*** Data excerpts ***

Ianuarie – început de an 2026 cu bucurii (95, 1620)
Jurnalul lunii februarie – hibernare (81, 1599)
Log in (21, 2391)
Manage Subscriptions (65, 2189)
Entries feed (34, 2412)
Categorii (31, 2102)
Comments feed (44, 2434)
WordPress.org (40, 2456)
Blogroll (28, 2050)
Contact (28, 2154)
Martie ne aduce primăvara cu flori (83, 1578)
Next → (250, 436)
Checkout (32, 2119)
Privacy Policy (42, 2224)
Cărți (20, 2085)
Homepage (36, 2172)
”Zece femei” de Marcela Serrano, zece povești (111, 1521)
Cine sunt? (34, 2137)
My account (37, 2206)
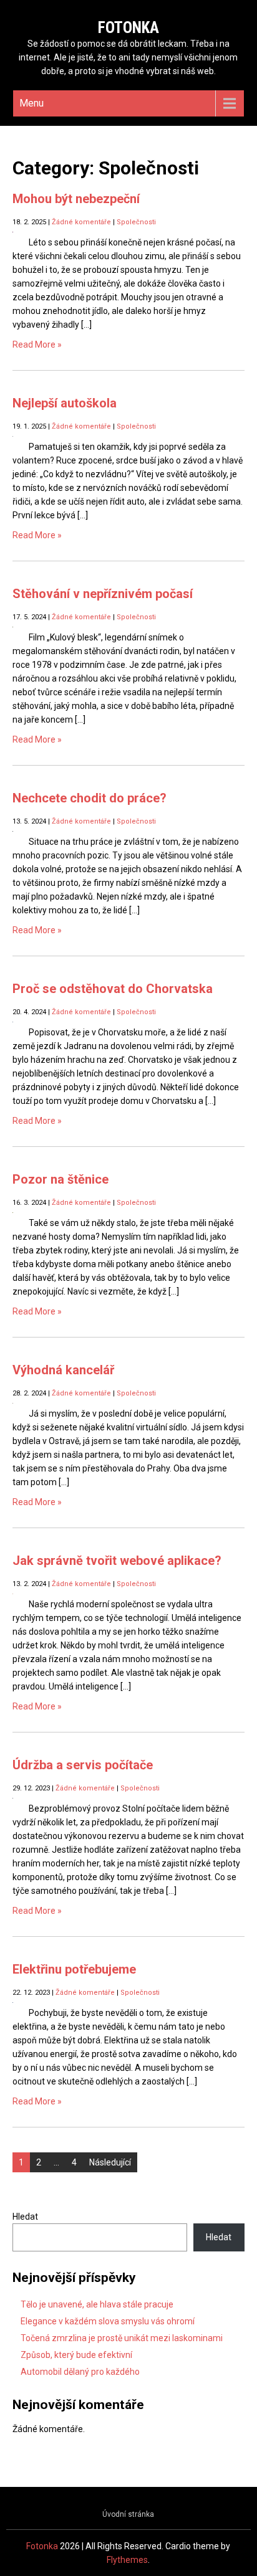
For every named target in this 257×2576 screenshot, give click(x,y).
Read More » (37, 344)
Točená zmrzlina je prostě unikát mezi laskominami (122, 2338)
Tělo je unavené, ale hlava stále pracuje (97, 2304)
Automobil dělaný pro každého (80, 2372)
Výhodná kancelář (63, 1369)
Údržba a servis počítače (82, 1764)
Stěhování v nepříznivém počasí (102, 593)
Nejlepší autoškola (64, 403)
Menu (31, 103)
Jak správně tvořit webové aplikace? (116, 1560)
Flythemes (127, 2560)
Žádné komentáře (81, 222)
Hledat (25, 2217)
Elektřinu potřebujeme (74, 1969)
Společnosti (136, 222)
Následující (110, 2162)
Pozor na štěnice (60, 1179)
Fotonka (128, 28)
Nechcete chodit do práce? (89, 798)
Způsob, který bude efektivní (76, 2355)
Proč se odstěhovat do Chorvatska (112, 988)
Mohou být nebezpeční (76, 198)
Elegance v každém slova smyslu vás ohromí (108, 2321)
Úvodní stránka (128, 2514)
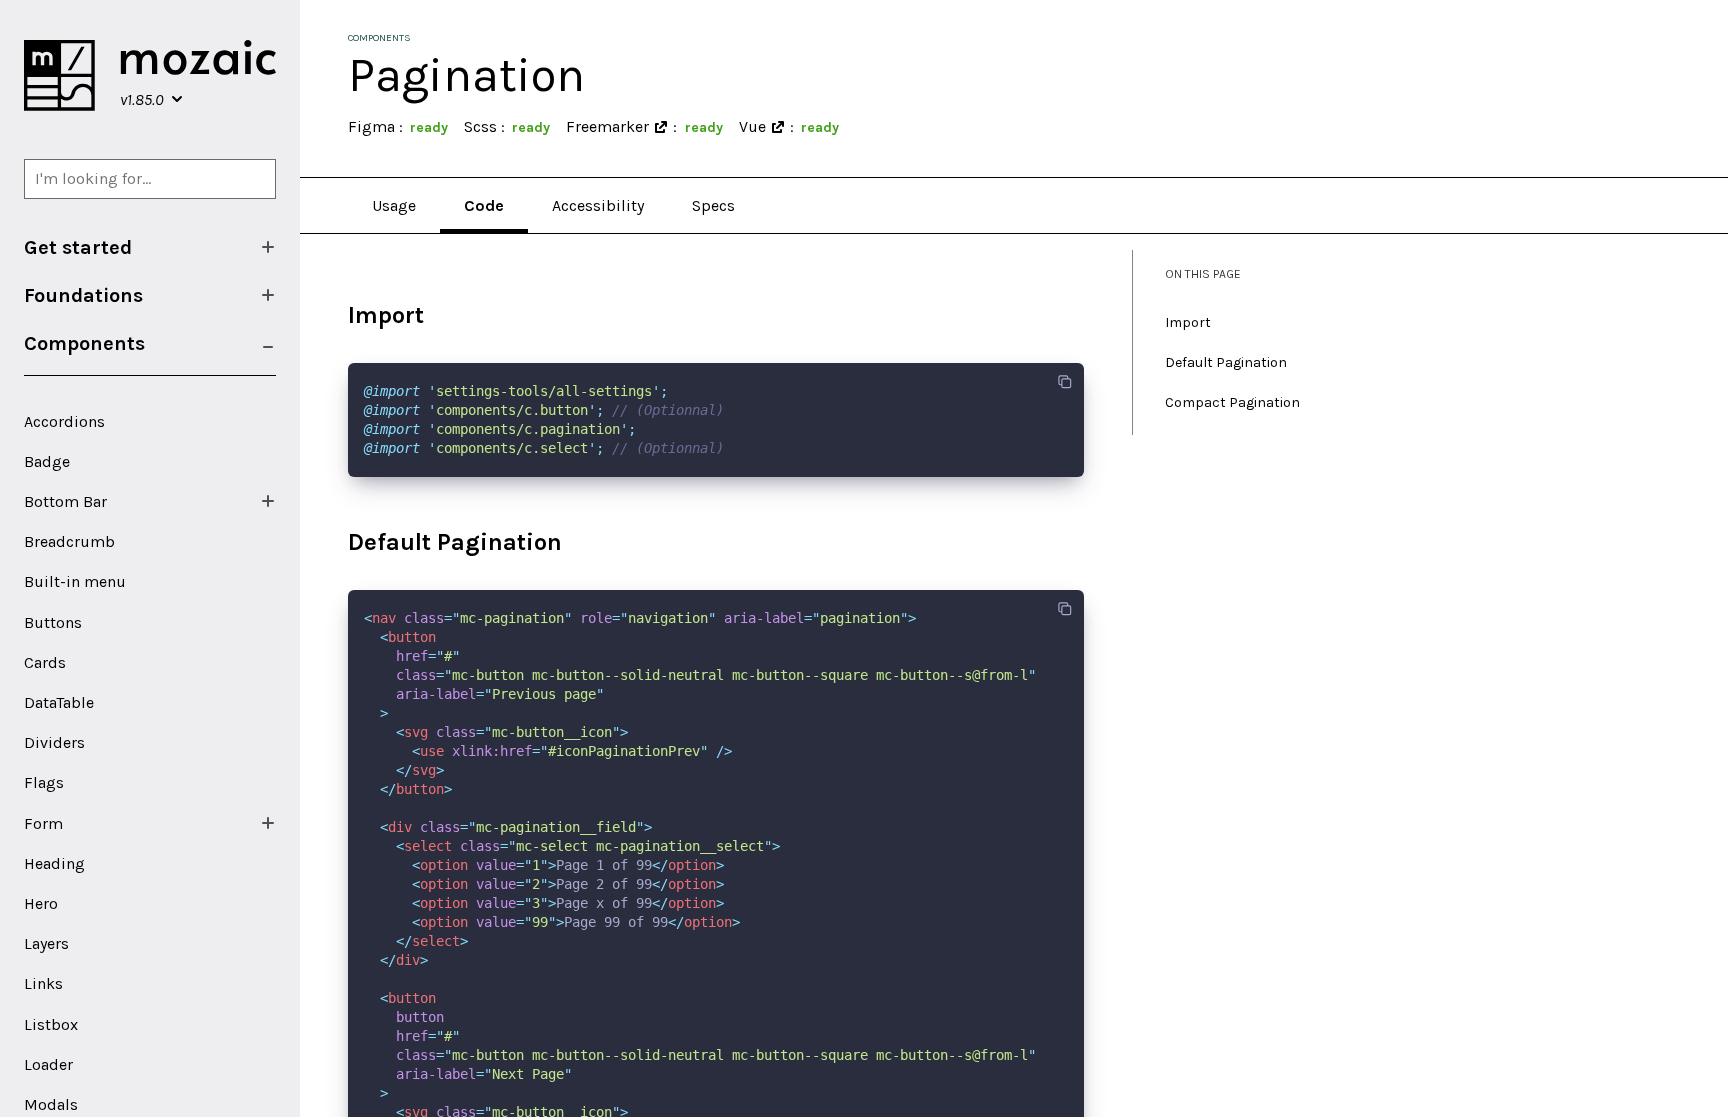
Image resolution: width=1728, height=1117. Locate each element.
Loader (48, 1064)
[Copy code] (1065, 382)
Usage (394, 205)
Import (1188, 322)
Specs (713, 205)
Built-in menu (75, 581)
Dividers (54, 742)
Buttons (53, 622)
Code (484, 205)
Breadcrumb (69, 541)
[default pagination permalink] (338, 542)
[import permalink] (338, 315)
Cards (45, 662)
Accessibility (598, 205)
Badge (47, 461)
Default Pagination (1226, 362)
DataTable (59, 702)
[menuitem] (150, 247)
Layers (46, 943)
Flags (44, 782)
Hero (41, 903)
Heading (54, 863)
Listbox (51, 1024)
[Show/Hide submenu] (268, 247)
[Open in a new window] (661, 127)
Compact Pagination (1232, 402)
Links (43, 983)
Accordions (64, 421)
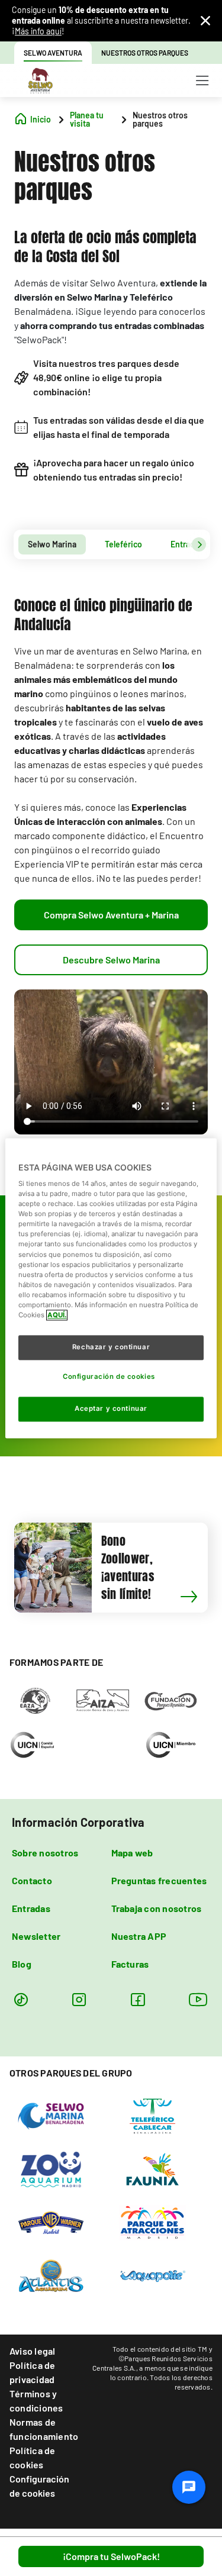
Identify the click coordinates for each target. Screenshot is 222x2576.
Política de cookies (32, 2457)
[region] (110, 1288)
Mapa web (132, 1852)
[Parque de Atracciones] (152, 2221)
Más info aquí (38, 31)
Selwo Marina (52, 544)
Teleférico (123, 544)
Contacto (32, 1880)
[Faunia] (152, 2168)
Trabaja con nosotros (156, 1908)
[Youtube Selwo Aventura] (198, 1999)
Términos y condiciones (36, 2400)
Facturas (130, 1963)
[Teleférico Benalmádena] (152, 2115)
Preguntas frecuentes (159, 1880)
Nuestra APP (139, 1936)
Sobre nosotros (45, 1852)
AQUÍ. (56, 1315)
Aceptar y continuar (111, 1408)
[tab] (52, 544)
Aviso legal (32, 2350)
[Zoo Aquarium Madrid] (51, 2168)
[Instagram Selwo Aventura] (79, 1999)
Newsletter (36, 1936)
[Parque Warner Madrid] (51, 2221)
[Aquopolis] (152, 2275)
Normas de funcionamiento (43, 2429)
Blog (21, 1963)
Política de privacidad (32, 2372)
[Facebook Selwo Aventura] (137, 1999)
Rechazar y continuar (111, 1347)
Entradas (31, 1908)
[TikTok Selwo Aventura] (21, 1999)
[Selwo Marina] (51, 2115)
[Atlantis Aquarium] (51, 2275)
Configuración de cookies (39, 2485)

***

» What is being asked: Return exactly the lines above, from the one with "Nechcete chodit do práce? (89, 798)" up to and including the one with "Loader (48, 1064)", and include no pictures.

» The completed task:
Nechcete chodit do práce? (89, 798)
Způsob, který bude efektivní (76, 2355)
Proč se odstěhovat do Chorvatska (112, 988)
Mohou být nebezpeční (76, 198)
Elegance v každém slova smyslu vás ohromí (108, 2321)
Úvodní stránka (128, 2514)
Image resolution: width=1728, height=1117. Locate each element.
Loader (48, 1064)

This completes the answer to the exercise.